Perpetual optimism, believing in yourself, believing in your purpose, believing you will prevail, and demonstrating passion and confidence is a force multiplier. If you believe and have prepared your followers, the followers will believe…”
Secretary Powell’s remarks struck a deep chord in the audience that evening. Again, just a couple of years ago was a time when local leaders, industry, education and literally every member of every community were all actively seeking real, positive news as each next economic report came out—and when good news was still much more being ‘hoped for’ than ‘expected’. So it was remarkably timely that Secretary Powell’s emphasis on not merely staying optimistic, but to remain committed to exuding perpetual optimism was a challenge that we all saw as a mindset we must actively incorporate into our work and lives for others to not only see and benefit from, but in turn emulate.
Secretary Powell’s message was perhaps most impactful because in his remarks, and as emphasized within his book, he also made the distinction that perpetual optimism is not limited to a strong sense of confidence in ourselves. In fact, the Secretary describes it in this book this way:
“Perpetual optimism, believing in yourself, believing in your purpose, believing you will prevail, and demonstrating passion and confidence is a force multiplier. If you believe and have prepared your followers, the followers will believe.”
As this very special evening came to an end much too soon, I found myself pondering many of the words that our speaker has shared. I recognized that perpetual optimism was a choice, but preparing my followers was a responsibility. I challenged myself several times in a very deliberate manner in the succeeding weeks and months to determine whether I was actively preparing my followers—as well as my peers and superiors—to believe in the purpose(s), opportunities and ourselves as we sought to achieve the goals we had prescribed. I found that as we talked about these elements of perpetual optimism, that we in turn were perpetually sharing our optimism and in so doing, we were adding a strength we had not known before.

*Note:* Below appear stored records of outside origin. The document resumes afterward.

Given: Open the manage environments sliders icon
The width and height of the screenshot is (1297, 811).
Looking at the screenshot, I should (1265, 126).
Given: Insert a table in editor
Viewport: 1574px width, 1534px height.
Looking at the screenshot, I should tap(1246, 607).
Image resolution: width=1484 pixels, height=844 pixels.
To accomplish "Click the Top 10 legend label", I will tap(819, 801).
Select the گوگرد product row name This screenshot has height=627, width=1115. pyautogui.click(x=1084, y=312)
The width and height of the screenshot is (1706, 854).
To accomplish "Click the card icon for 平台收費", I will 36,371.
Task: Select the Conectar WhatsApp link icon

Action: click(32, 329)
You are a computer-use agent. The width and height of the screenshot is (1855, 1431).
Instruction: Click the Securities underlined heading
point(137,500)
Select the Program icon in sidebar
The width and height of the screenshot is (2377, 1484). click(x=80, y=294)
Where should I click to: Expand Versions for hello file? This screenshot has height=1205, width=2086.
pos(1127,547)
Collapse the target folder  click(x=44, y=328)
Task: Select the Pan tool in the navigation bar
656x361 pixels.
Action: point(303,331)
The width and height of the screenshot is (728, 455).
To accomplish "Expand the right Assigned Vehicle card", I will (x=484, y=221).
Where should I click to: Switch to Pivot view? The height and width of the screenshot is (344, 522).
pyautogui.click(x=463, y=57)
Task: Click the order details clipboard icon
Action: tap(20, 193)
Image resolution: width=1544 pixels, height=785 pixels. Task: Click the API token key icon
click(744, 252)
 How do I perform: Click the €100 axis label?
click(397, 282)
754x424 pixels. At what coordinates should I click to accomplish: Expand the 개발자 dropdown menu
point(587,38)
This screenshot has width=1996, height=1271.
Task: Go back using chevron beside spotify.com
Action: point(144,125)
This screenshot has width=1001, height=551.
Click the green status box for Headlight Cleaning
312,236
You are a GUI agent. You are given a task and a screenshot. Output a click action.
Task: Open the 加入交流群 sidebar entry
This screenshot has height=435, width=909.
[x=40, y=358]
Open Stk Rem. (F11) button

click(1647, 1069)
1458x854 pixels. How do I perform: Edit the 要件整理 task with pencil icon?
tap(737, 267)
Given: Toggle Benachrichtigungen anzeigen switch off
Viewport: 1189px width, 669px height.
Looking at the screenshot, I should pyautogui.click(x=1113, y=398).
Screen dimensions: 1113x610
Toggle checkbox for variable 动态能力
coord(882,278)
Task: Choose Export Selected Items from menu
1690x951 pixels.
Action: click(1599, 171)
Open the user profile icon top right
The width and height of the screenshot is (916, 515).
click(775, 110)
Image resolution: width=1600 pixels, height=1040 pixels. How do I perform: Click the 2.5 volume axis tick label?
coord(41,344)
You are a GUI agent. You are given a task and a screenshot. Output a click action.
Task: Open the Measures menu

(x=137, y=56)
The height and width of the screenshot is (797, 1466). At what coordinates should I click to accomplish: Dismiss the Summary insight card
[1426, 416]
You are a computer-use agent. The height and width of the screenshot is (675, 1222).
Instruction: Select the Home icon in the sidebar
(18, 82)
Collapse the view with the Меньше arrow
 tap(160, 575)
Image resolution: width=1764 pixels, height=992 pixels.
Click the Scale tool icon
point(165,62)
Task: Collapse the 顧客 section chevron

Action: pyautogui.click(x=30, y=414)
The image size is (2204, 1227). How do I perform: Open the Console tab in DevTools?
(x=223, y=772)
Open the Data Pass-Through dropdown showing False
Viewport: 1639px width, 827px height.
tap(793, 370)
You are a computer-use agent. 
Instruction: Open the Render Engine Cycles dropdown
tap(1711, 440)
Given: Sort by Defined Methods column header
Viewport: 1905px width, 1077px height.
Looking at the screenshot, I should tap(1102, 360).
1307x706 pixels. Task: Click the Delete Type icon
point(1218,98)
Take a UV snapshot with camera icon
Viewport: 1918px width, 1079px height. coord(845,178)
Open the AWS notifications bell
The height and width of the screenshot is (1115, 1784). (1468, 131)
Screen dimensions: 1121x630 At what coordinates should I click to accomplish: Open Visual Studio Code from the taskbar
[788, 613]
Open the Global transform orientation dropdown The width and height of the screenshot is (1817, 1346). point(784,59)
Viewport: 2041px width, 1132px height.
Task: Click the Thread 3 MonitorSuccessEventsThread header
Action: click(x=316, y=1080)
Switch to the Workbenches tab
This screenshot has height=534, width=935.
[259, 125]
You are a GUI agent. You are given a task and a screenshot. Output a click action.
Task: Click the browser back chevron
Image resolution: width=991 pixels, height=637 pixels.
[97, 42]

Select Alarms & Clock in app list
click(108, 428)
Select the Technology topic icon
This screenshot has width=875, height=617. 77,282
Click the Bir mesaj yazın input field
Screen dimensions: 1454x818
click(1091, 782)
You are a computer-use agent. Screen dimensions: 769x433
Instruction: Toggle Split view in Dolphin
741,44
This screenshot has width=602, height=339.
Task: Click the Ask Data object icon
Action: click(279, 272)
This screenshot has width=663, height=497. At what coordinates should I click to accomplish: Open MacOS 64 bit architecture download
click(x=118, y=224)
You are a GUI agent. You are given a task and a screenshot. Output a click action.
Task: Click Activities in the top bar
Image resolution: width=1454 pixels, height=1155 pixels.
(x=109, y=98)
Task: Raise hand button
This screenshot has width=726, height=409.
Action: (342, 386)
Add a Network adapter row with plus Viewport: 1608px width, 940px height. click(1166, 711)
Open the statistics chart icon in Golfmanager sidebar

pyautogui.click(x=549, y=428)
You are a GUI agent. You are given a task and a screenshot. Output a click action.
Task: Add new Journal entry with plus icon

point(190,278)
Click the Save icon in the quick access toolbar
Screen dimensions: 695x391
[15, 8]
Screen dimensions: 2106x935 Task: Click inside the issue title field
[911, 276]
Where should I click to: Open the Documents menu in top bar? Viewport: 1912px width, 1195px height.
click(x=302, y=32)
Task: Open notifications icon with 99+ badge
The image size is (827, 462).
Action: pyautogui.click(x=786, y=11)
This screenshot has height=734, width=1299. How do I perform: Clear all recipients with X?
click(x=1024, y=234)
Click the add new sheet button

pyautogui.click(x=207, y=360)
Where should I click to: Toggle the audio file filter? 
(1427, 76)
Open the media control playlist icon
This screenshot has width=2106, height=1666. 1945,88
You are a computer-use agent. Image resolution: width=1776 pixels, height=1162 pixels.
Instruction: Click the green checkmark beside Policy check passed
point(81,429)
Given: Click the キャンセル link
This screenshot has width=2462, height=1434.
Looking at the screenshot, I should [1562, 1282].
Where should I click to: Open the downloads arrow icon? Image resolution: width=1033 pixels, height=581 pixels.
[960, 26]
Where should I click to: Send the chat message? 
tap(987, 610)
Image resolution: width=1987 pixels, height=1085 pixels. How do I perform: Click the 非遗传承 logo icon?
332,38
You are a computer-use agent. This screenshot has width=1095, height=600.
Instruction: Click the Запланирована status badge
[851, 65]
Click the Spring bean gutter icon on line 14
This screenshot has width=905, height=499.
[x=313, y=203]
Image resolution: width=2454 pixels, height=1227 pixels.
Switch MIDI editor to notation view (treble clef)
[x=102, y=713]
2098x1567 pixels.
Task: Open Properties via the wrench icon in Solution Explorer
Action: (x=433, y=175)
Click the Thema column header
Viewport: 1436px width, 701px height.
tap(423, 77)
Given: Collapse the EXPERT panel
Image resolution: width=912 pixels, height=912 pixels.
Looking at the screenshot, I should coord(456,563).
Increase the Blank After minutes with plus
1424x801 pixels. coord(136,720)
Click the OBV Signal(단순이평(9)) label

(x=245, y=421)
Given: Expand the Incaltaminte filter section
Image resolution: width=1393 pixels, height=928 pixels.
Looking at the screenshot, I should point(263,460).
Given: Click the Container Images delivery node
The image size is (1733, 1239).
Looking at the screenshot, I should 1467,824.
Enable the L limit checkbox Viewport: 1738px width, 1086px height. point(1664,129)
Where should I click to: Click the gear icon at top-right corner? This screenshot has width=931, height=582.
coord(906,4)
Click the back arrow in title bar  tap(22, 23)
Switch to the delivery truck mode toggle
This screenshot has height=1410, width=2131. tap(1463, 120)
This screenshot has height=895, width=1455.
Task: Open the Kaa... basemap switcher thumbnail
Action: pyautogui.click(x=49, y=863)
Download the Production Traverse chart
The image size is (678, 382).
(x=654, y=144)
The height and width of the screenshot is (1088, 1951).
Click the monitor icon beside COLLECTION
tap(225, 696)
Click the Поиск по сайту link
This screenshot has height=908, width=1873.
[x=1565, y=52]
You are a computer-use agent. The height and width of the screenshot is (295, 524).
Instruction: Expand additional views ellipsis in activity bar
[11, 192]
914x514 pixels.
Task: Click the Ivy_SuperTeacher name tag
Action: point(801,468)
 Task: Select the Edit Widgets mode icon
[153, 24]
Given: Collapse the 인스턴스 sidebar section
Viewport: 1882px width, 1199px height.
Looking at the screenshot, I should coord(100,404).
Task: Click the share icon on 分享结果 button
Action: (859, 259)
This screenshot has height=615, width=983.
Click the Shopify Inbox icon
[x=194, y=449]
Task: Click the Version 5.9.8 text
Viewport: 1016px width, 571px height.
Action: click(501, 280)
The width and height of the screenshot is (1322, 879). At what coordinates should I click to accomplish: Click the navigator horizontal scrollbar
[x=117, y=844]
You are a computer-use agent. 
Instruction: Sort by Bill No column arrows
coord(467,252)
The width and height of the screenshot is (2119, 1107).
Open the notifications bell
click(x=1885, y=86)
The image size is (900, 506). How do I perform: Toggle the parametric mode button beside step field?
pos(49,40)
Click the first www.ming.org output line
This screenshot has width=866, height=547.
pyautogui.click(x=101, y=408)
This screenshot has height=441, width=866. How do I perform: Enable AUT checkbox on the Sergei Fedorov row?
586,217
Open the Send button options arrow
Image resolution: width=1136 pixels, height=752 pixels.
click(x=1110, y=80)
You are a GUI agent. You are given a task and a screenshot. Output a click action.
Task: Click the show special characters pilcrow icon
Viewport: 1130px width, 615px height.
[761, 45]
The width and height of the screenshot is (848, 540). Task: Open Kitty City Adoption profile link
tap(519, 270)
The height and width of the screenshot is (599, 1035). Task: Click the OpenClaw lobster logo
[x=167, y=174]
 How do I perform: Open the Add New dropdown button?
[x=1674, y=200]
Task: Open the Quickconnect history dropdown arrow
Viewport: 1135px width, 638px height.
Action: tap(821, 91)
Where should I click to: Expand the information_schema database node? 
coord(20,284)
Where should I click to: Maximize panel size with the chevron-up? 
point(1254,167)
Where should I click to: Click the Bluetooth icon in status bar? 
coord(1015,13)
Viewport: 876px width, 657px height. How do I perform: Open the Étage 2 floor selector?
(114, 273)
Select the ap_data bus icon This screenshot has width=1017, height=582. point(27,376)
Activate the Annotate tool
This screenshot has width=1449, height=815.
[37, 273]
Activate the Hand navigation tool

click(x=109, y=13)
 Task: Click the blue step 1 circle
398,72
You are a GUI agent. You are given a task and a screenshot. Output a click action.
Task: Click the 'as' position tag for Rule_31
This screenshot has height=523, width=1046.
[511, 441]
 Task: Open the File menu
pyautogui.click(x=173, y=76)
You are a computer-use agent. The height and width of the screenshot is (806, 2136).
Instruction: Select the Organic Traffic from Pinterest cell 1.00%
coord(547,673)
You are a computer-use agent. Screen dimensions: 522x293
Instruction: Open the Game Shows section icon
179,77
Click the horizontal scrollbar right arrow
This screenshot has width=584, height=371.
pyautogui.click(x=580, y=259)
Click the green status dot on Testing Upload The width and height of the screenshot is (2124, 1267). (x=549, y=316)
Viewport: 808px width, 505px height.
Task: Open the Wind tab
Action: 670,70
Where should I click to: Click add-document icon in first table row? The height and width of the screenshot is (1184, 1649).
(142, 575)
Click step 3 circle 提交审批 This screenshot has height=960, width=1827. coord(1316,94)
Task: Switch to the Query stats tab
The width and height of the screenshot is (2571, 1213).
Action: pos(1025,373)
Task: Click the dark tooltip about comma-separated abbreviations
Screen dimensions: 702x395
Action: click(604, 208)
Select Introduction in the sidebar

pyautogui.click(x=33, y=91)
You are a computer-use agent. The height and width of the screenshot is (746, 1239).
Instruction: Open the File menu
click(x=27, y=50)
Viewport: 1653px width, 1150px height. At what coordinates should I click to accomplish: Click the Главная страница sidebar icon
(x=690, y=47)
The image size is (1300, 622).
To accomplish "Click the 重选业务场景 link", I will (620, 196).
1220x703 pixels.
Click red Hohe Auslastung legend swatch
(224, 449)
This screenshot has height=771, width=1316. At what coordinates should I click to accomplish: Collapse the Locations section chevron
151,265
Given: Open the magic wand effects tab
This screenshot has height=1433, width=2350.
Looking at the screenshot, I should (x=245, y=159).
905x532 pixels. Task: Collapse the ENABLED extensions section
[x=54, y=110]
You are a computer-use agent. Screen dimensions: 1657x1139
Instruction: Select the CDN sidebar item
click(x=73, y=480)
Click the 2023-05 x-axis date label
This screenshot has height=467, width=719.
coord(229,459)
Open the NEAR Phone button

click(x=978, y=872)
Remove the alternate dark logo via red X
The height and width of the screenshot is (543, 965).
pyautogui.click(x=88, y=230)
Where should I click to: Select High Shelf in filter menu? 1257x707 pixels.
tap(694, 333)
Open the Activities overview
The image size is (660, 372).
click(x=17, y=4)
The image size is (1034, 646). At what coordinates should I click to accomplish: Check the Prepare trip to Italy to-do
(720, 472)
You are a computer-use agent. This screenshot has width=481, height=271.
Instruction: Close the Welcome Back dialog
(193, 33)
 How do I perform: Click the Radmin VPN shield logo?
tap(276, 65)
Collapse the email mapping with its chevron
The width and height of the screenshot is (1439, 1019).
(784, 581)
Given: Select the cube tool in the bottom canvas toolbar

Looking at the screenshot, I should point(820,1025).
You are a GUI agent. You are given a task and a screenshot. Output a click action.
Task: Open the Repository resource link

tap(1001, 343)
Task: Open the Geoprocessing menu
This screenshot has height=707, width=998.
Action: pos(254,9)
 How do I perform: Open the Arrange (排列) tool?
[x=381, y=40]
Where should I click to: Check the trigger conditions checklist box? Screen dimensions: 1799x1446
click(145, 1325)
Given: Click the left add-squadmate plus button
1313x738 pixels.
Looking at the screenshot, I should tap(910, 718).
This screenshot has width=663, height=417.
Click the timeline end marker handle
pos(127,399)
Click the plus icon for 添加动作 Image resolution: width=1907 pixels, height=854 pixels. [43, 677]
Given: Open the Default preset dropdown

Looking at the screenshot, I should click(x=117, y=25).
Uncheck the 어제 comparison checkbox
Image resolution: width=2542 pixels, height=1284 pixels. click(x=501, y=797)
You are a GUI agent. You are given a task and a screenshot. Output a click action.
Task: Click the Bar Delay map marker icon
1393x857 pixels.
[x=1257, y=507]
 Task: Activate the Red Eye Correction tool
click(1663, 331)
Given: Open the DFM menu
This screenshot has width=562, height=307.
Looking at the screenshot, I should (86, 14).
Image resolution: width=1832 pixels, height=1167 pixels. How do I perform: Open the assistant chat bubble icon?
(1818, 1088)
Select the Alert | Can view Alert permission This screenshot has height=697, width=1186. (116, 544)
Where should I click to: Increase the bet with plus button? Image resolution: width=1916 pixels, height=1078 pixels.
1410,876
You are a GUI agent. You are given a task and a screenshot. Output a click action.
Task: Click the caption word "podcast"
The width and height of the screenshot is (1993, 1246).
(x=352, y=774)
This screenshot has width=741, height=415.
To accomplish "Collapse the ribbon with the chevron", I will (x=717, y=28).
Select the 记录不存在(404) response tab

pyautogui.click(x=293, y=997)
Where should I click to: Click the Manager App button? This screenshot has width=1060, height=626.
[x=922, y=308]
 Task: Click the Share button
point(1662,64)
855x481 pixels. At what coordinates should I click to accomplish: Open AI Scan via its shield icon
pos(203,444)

In those times when the challenge to maintain perpetual optimism may be reaching a highly difficult time, that is when it’s need and value are indeed at their highest. Leaders will find not only the opportunity to continually assert that unwavering confidence and passion for what they are dedicated to, but will inevitably act in a manner that prepares their followers for the opportunity to fully share the successes that await them.